The Court has taken the following facts from plaintiffs' pleadings and submissions: Defendant Phoenix Signal and Electric Corp., ("Phoenix Signal") is party to a collective bargaining agreement with Northeastern Line Constructors Chapter of NECA and International Brotherhood of Electrical Workers Local Union No. 1249 ("the Agreement"). Pursuant to the provisions of the Agreement, Phoenix Signal is obligated to remit fringe benefit contributions and deductions to plaintiffs for all hours worked by employees who are covered by the collective bargaining agreement, i.e., performing bargaining unit work. Defendant Robert Craig, president of Phoenix Signal, owned, controlled and dominated the affairs of Phoenix Signal and determined when, and if, to remit fringe benefit contributions and deductions to plaintiffs.

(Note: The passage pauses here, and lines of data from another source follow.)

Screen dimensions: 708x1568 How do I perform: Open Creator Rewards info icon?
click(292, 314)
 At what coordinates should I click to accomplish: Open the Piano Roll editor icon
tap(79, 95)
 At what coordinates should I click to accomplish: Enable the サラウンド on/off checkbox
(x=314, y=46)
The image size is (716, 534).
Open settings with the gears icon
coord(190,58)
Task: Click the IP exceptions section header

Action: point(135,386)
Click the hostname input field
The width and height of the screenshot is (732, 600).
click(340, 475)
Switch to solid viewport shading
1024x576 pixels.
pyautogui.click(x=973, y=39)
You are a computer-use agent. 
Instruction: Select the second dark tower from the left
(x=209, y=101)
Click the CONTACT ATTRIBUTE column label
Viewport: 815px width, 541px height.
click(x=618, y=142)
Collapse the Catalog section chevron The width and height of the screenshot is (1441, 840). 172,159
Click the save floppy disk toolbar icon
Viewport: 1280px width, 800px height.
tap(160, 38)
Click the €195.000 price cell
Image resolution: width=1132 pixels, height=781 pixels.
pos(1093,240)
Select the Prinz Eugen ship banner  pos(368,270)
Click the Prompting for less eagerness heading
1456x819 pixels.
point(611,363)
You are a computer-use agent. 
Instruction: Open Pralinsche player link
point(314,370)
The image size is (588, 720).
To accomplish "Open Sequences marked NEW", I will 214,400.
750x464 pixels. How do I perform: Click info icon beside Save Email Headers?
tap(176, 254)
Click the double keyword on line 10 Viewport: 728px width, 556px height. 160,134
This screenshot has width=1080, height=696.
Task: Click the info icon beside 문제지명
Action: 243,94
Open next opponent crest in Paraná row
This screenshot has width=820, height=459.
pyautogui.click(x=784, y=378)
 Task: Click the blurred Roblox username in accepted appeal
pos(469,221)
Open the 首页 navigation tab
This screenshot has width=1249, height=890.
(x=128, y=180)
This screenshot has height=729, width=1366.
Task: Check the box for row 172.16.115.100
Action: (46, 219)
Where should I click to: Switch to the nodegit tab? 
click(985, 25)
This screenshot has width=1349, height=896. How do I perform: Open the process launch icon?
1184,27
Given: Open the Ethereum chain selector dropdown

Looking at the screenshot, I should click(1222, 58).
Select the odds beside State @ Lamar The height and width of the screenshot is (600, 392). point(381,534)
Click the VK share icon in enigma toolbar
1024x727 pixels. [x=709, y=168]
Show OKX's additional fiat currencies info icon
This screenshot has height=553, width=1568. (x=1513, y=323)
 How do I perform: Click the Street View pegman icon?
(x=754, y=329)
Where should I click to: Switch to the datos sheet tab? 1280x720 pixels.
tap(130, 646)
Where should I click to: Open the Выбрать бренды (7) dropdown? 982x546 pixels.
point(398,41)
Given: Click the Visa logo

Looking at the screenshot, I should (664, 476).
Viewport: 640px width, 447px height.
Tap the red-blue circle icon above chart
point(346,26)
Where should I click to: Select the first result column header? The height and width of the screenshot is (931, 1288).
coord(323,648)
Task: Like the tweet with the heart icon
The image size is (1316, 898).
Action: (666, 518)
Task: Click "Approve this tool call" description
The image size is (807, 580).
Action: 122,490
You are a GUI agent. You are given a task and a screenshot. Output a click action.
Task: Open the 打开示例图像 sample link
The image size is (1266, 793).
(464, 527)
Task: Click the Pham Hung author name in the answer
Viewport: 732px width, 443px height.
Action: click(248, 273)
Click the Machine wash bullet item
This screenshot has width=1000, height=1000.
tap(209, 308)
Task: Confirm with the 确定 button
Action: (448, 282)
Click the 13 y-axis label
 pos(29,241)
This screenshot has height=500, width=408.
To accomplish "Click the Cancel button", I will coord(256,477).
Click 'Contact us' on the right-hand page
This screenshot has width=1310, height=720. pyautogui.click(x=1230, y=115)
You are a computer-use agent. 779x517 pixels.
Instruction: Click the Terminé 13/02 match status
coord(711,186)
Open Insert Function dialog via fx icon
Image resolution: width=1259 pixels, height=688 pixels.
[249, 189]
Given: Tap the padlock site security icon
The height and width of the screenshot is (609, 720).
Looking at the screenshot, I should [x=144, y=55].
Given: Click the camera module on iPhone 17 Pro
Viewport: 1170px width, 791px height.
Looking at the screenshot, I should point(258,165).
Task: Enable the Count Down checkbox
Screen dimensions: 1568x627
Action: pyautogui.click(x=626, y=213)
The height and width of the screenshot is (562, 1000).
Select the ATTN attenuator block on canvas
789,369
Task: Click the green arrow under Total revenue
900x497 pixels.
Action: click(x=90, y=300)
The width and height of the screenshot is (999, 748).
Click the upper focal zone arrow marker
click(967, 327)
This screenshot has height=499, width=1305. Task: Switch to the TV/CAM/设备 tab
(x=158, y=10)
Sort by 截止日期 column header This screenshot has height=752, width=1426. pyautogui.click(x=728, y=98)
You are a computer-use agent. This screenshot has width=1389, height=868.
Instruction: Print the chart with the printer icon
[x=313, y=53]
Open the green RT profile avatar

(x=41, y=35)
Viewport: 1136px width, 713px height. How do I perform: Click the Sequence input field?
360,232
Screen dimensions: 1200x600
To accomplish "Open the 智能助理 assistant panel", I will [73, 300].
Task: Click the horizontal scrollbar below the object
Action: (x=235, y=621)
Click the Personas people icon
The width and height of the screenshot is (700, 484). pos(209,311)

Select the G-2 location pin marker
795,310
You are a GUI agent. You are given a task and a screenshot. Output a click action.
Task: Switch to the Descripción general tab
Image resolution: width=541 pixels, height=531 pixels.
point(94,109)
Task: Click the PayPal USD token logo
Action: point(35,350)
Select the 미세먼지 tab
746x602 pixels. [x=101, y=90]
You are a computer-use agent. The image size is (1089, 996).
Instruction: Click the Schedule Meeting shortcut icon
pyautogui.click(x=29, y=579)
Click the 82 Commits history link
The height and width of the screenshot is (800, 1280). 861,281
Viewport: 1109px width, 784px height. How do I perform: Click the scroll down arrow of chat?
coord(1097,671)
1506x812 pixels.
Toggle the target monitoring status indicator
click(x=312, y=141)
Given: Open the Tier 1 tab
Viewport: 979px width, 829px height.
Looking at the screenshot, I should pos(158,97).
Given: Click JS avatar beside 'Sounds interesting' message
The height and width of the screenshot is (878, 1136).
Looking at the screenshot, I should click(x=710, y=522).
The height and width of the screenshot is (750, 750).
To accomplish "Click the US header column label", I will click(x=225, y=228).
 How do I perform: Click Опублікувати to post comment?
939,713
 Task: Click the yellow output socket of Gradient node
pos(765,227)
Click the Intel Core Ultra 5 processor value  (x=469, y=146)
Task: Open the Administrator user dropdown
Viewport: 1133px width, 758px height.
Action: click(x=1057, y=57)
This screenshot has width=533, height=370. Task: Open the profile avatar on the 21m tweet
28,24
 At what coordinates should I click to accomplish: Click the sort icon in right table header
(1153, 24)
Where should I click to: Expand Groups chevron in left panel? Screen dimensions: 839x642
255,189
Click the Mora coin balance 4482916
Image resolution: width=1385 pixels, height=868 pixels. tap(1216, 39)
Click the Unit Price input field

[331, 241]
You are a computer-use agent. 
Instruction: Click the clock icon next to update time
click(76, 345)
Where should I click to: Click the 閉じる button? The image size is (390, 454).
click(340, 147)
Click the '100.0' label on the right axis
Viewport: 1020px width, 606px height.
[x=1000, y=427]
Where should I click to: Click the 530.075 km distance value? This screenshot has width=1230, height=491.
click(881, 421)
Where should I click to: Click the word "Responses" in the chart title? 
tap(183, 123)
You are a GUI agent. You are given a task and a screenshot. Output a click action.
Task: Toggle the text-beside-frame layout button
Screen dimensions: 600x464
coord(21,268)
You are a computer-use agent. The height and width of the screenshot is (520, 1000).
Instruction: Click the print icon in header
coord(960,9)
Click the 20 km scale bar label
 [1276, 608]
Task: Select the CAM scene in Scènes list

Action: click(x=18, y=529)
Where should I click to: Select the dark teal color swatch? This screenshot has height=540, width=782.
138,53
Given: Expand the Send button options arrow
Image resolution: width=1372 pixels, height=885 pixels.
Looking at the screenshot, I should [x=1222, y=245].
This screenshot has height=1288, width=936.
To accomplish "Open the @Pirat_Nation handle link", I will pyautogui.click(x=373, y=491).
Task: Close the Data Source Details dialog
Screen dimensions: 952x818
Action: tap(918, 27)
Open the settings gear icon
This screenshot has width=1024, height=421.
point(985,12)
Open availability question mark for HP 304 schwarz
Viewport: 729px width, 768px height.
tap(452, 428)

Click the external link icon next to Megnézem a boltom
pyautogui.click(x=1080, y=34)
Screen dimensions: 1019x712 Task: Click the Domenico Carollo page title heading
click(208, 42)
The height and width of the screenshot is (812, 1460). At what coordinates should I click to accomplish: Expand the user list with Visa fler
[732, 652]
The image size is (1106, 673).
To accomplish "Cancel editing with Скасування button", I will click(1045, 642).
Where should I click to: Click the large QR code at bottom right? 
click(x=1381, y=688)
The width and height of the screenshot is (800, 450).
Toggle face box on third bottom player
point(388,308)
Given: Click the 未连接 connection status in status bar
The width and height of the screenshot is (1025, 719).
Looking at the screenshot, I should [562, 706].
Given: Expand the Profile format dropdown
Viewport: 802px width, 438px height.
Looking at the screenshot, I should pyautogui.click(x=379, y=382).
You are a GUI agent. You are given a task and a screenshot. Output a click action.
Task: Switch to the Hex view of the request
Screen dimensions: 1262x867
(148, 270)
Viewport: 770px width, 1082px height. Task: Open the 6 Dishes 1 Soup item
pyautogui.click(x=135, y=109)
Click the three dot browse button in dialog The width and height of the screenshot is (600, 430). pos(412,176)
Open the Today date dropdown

As referenced above, according to the complaint, defendants failed to remit fringe benefit contributions and deductions to plaintiffs from May 2006 through August 2006. Therefore, plaintiffs assert, under the terms of the Agreements and Declarations of Trust, Collections Policy, and ERISA, defendants are responsible for the delinquent fringe benefit contributions and deductions as well as interest, liquidated damages, costs and fees of collection, and attorney's fees.
Presently before the Court is plaintiffs' motion for default judgment. Based on defendants' failure to remit benefit contributions and deductions to plaintiffs from May 2006 to August 2006, plaintiffs contend that they are entitled to judgment as follows: $75,293.25 in fringe benefit contributions and deductions, $14,504.33 in interest, $14,435 in liquidated damages, and $4,239.98 in attorneys' fees and costs, including paralegal fees. Thus, plaintiffs seek judgment in the total amount of $108,473.50.
A. Standard -- Default Judgment Rule 55(b)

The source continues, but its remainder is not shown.